Il partito di Beppe Grillo si presenta alle Regionali

Di Redazione5 ottobre 2009 Decrease Font Size Increase Font Size Dimensione testo Stampa questo articolo
Beppe Grillo

Beppe Grillo

MILANO — Finalmente è uscito allo scoperto: il partito “Movimento a 5 stelle” fondato da Beppe Grillo prenderà parte alle prossime elezioni regionali. Lo ha detto lo stesso comico ieri alla presentazione al Teatro Smeraldo di Milano.

Il Movimento – ha detto Grillo – è un partito atipico e pulviscolare che inizia a darsi una struttura stabile per crescere e consolidarsi con la prossima tappa alle Regionali prima di tutto in Emilia Romagna e in Piemonte.

E il comico è sceso in campo con tutta la sua capacità scenica davanti a circa 2.000 persone (dati degli organizzatori) che si sono contingentati via ‘blog’ per evitare le code all’esterno del teatro. Una kermesse che, al di là della stessa volontà espressa dal suo ispiratore, ha retto tutto sulla capacità teatrale del comico genovese, ora in veste di esponente politico sia pur sui generis, che ha alternato suoi temi classici – l’ecologia, il risparmio energetico, l’antipolitica, lo spontaneismo, il rigore etico – e le sue altrettante famose e caustiche gag un po’ contro tutti che gli hanno attirato le accuse di qualunquismo e incoerenza.

Nel palchetto di onore della platea a guardarlo anche Adriano Celentano e la moglie Claudia Mori, applauditissimi. Fra i presenti pure l’ex magistrato Luigi De Magistris ora europarlamentare dell’Idv e il giornalista free-lance Piero Ricca. Prima che salisse sul palco, su un grande schermo sono stati trasmessi alcuni video su manifestazioni e incontri precedenti con sonori fischi per Berlusconi, Brunetta e Gelmini ma anche, per dire, all’indirizzo di Fassino.
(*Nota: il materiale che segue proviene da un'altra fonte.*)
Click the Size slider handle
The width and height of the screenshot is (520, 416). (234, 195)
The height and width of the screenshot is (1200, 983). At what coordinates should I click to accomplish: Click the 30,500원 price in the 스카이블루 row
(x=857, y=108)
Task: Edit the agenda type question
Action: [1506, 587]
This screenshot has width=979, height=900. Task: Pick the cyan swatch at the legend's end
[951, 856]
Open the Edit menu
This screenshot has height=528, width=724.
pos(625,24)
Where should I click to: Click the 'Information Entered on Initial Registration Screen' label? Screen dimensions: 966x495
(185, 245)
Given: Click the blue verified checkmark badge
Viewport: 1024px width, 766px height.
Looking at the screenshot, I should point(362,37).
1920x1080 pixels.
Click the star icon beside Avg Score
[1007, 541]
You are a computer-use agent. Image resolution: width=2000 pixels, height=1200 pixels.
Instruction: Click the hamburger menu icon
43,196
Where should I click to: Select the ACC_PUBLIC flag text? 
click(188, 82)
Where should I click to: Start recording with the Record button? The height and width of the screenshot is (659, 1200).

E Grillo, poco dopo il suo ingresso, ha tirato una stoccata ai sindacati per i morti sul lavoro (“si indignano, ma se un lavoratore denuncia la cattiva sicurezza viene licenziato”), e allo stesso presidente della Repubblica. Napolitano è stato tirato in ballo con forti critiche sul Lodo Alfano e sullo Scudo fiscale. Critiche anche agli esponenti dell’opposizione (assenti alla Camera durante la sua approvazione), alle banche e alla Confindustria. Lo scudo fiscale è stato anche utilizzato per stigmatizzare l’ex leader dei Ds, Piero Fassino: “é da 25 anni in Parlamento e da 30 anni la moglie” a non fare niente, ha scherzato. Quindi battute pesanti, anche riferite all’altezza, hanno riguardato Berlusconi e Brunetta e rilievi sono stati mossi a Formigoni e a Letizia Moratti, il primo sulle politiche sanitarie e la seconda per le auto e la cementificazione.

Beppe Grillo ha presentato, sempre alternando battutacce e i famosi ‘vaffa’, il programma già noto fra cui niente eleggibilità per chi è stato condannato, abolizione delle leggi ad personam a partire dal Lodo Alfano e dalla riforma Gelmini per la scuola, accesso facilitato a internet, telelavoro, sviluppo sostenibile e così via. Centrale per Grillo la questione morale e la lotta alle mafie: “Io mi chiedo se le leggi siano uguali per tutti – ha detto il ‘politico’ – e, vista la nostra situazione istituzionale, se lo Stato sono i cittadini allora questo è l’anti-Stato che fa leggi per i delinquenti”. Il Movimento si presenterà dove potrà alle Regionali – per ora in due regioni ma nulla è escluso – e dappertutto nei Comuni mentre, se ci saranno elezioni nazionali, sarà – ha scherzato ancora una volta – presidente.